Please rewrite everything from the line containing "423) in the screenshot?" down to the line containing "center [297, 423].", changing "coordinates" to "position" and keeping everything else the same.

___ Entries supplied ___

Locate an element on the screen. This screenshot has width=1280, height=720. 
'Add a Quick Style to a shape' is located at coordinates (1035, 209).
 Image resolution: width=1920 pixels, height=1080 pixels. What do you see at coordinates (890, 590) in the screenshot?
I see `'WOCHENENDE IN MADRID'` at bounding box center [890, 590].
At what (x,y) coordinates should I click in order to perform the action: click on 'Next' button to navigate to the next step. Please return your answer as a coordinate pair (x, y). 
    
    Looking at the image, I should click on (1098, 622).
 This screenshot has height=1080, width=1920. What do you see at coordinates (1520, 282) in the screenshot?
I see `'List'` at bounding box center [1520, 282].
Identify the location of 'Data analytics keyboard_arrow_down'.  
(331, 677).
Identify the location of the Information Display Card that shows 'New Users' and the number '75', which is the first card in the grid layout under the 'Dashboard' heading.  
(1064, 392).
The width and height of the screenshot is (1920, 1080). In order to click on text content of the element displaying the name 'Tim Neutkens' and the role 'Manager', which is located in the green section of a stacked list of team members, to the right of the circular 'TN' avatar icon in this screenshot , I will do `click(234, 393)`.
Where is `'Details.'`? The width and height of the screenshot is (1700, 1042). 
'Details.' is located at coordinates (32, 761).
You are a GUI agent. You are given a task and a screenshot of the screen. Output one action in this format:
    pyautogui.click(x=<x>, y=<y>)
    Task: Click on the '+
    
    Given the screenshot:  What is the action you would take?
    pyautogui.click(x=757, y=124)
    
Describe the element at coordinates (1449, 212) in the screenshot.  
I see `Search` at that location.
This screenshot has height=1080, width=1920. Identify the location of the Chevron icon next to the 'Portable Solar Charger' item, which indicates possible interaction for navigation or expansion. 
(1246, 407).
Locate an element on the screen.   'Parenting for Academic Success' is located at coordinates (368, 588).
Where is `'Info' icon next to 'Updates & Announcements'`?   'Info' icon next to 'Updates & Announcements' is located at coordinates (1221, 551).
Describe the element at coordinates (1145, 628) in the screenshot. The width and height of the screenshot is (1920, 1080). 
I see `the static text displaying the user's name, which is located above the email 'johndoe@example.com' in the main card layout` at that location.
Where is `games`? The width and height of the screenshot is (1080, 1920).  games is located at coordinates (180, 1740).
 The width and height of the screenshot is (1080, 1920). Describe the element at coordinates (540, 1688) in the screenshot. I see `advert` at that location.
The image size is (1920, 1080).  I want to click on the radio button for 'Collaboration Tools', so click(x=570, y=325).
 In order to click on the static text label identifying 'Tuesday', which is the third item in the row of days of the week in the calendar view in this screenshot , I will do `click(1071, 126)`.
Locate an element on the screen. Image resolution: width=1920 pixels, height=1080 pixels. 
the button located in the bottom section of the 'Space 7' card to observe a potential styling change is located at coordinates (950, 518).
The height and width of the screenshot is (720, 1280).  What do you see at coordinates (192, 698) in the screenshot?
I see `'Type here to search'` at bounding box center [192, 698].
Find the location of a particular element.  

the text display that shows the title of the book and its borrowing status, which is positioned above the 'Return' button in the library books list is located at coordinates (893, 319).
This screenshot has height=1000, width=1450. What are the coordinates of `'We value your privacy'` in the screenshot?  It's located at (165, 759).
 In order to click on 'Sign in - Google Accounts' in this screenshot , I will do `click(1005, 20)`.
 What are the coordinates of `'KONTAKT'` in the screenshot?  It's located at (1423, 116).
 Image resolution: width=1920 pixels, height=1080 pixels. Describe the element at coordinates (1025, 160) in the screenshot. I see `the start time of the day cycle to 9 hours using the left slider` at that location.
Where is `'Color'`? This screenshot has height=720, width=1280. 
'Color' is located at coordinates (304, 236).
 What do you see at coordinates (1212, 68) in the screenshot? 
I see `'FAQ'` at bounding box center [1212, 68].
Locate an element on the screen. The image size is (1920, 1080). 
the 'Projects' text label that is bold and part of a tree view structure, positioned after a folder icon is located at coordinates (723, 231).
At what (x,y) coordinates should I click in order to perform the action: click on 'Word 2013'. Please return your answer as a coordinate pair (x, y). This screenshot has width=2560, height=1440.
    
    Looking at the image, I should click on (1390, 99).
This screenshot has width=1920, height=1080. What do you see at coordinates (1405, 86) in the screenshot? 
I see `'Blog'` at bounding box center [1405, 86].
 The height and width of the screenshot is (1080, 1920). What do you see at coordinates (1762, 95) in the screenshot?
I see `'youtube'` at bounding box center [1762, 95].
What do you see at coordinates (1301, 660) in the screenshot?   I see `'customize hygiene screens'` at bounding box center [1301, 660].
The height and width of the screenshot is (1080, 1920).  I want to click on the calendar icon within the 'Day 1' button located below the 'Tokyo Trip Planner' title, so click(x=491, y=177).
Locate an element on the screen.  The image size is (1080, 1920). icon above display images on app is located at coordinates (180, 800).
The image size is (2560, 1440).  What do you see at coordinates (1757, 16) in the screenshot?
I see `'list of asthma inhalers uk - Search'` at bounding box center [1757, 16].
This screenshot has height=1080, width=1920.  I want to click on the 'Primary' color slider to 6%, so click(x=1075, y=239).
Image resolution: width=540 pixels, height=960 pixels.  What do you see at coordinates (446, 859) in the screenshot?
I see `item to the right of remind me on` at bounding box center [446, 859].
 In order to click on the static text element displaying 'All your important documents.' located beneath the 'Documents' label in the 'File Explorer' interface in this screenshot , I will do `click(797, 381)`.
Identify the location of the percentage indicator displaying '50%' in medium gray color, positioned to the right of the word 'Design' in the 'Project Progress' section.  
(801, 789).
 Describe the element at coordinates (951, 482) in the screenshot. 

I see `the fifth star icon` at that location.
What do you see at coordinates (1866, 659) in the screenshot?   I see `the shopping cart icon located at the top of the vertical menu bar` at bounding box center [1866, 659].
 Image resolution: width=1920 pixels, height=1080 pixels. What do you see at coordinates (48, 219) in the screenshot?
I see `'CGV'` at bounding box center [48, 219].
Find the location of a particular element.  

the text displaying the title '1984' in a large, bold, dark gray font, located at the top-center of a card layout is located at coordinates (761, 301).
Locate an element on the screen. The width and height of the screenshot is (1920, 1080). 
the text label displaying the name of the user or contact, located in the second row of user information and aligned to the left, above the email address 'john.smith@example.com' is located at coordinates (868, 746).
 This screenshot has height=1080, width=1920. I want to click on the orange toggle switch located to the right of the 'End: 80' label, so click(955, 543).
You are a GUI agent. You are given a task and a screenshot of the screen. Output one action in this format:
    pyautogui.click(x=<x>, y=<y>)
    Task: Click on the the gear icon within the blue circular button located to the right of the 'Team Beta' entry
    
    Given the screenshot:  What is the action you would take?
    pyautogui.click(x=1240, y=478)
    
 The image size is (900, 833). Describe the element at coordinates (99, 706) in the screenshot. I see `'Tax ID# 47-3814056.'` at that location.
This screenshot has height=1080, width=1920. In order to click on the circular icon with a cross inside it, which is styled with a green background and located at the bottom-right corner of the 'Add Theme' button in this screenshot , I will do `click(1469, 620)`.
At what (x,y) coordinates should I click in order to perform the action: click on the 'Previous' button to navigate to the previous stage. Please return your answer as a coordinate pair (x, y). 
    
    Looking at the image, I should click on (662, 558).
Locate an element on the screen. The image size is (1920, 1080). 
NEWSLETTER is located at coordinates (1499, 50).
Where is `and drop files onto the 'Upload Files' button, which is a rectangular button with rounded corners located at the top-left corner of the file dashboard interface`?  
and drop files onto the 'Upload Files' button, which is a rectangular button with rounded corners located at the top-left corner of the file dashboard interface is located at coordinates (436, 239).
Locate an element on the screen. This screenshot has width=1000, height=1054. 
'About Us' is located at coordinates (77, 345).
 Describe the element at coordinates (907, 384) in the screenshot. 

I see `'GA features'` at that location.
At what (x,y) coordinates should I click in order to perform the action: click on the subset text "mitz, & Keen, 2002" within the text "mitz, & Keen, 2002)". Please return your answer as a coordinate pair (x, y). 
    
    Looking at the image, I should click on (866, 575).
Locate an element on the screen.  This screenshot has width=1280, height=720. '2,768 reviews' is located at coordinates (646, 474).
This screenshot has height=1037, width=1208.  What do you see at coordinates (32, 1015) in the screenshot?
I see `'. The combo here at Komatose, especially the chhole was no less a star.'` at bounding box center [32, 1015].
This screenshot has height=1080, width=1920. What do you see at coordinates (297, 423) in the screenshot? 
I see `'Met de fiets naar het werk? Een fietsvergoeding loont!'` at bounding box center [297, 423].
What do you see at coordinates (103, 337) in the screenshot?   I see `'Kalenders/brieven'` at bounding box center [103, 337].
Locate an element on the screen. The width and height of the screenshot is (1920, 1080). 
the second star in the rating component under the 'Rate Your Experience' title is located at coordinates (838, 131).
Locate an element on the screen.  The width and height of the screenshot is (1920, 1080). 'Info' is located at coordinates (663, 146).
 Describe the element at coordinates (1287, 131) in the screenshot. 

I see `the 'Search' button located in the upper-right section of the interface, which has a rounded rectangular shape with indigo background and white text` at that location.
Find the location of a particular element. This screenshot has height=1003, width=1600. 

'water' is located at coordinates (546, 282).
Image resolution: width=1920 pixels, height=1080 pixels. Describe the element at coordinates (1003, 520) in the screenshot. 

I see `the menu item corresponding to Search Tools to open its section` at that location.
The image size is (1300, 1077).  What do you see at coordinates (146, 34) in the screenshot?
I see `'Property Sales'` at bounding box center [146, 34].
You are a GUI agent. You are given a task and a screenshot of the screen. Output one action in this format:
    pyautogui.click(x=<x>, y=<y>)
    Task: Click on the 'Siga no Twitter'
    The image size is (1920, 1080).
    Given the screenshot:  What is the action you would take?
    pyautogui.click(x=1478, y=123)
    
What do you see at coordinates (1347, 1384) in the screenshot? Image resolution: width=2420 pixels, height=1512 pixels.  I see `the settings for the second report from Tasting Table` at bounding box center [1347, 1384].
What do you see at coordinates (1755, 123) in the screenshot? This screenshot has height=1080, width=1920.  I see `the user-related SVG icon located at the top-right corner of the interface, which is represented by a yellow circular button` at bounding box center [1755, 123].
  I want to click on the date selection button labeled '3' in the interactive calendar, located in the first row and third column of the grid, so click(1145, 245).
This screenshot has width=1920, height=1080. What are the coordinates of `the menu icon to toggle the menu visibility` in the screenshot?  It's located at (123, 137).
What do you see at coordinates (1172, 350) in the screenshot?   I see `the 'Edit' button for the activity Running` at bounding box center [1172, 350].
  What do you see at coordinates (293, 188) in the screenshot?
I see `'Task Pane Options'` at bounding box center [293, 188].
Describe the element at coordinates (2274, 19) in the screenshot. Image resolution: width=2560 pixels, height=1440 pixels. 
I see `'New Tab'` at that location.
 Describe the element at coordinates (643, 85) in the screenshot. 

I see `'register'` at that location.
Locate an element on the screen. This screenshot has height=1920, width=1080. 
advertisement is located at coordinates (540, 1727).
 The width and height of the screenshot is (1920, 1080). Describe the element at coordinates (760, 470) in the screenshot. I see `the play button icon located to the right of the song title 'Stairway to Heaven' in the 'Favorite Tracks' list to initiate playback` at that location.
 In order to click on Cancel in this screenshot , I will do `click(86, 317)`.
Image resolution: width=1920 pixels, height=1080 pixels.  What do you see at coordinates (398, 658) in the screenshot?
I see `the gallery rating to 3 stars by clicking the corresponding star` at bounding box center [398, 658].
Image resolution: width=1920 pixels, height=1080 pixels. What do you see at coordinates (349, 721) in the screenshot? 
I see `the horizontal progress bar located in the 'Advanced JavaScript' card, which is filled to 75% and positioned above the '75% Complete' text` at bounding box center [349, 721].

___

Task response:
This screenshot has height=1080, width=1920. What do you see at position (297, 423) in the screenshot? 
I see `'Met de fiets naar het werk? Een fietsvergoeding loont!'` at bounding box center [297, 423].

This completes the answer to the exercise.